# moallem/muallim



## Setwale_Charm

Hi!
I know the Arabic word _moallem_ meaning "teacher". I have heard a similar word but sounding more like "muallim" from Azeris. And it looked like it had a slightly different meaning or was employed in a slightly different sense. So can anybody who knows Azeri, or maybe Turkish, tell me if there is such a word in their language?


----------



## Bienvenidos

That would be something along the lines of "melem" which is pronounced "MULL-im," from my experiences. It's quite interesting, as the term teacher is similar in all these languages/dialects (Persian, Azeri, etc)


----------



## Chazzwozzer

Perhaps Azeris are still using this loan-word but Turkish has completely dropped it and öğretmen was coined.

Yes, the archaic loan-word is _muallim_, just like you spelled it. As the online free-dictionaries and TDK suggest, it means nothings else but teacher in the old usage.

In Azeri, on the other hand,


> When addressing a person by his or her first name, follow it         with a title. For women, use the word "khanim" as in         "Vafa khanim" which serves much like American term,         "Ms", in that it does not distinguish the woman's marital         status. For men, there are two major choices. Still "muallim"         (teacher) is frequently used, as in "Fuad Muallim"         or "Rauf Muallim". This general usage of "Muallim"         for men, regardless of whether they are teachers by profession         is a remnant from the Soviet past.


_(source: azeri.org)_


----------



## Setwale_Charm

Thanks a lot. Although all this leaves me a bit puzzled. The word was used with somehow derogatory undertones as if this was not a thing for a man to do.


----------



## divinelight

Usually the word "muallim" does not have a derogatory meaning, it is a way of formally adressing someone. However, it might have been an inside joke or something in the context that you heard.


----------



## panjabigator

What does it mean in Urdu?  I'm pretty sure it's a word.


----------



## MarcB

Arabic  *معلم*=mu3lim= educated, teacher,title of respect,sir.


----------



## elroy

MarcB said:


> Arabic *معلم*=mu3allim= educated, teacher,title of respect,sir.


 A small correction to the transliteration.

The word does not mean "educated," although most teachers are presumably educated.   "Educated" is متعلم (_muta3allim_) or مثقف (_muthaqqaf_).


----------

* TASK INSTRUCTIONS *
Reproduce the part of the muallim thread that starts with "In Azeri, on" and goes on through "the Soviet past.".

* EXTRACTED ENTRIES *
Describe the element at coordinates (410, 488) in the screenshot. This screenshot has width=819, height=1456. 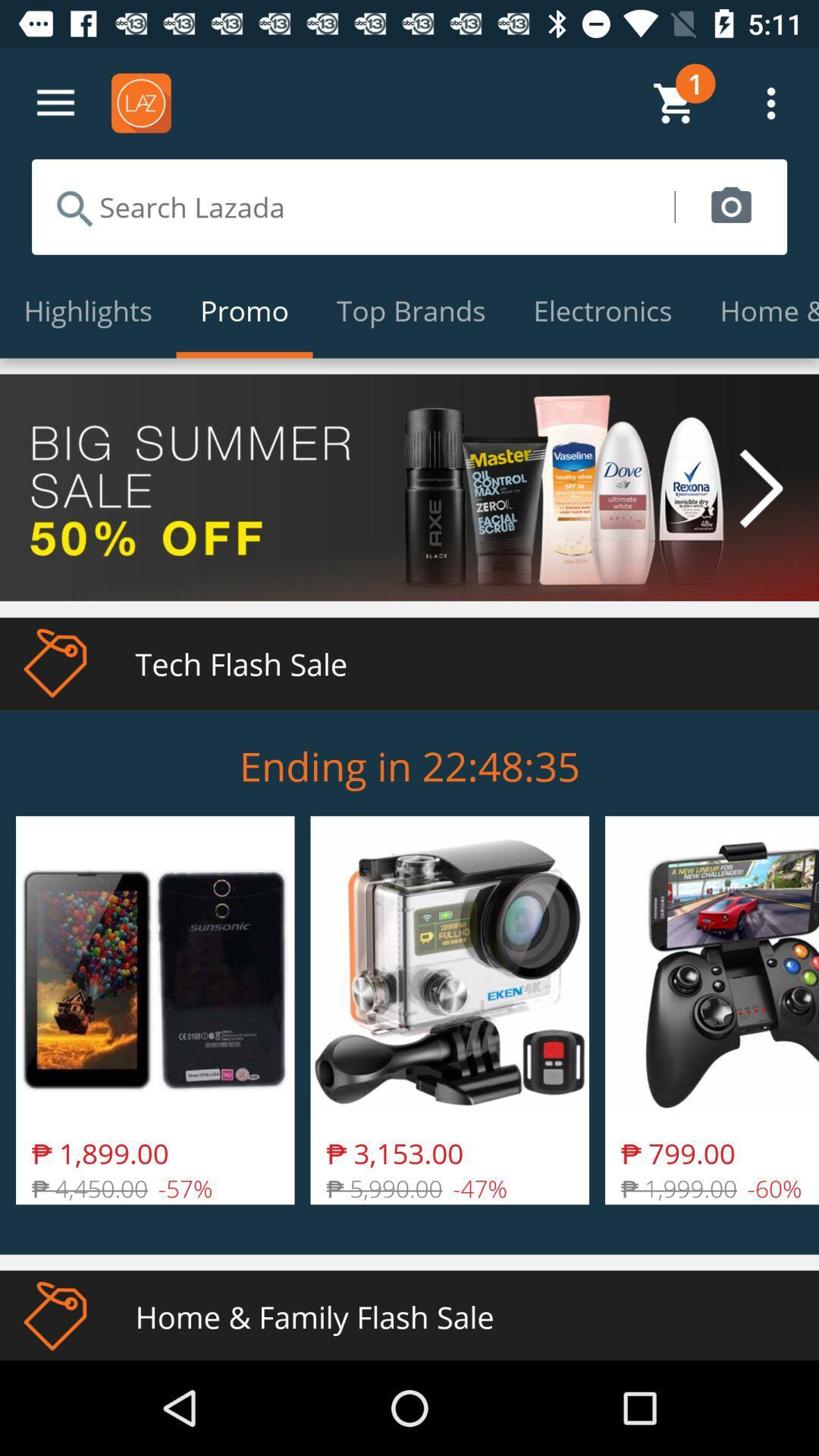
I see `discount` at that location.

==

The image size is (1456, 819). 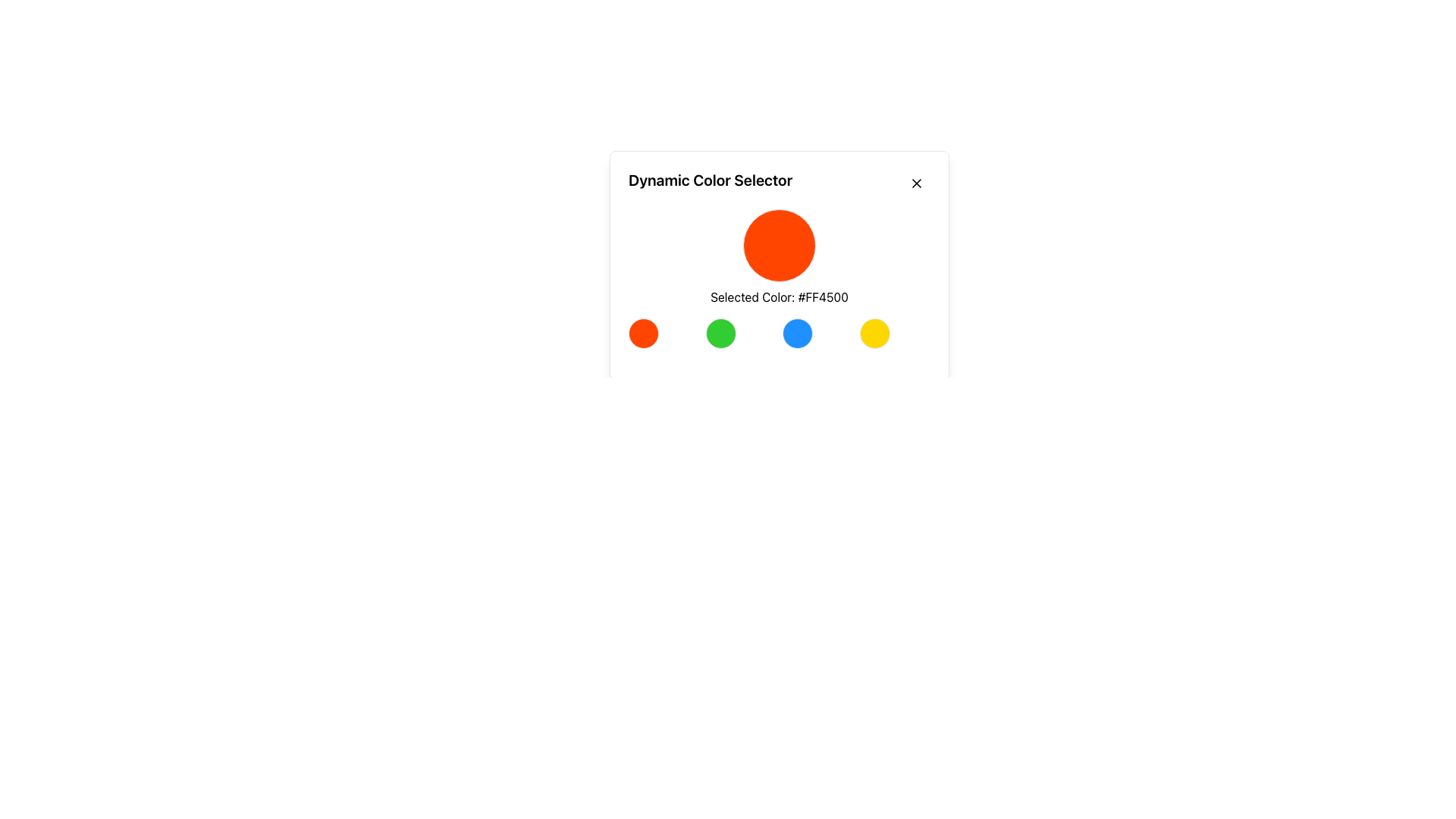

* FINISHED ANSWER *
In Azeri, on the other hand,


> When addressing a person by his or her first name, follow it         with a title. For women, use the word "khanim" as in         "Vafa khanim" which serves much like American term,         "Ms", in that it does not distinguish the woman's marital         status. For men, there are two major choices. Still "muallim"         (teacher) is frequently used, as in "Fuad Muallim"         or "Rauf Muallim". This general usage of "Muallim"         for men, regardless of whether they are teachers by profession         is a remnant from the Soviet past.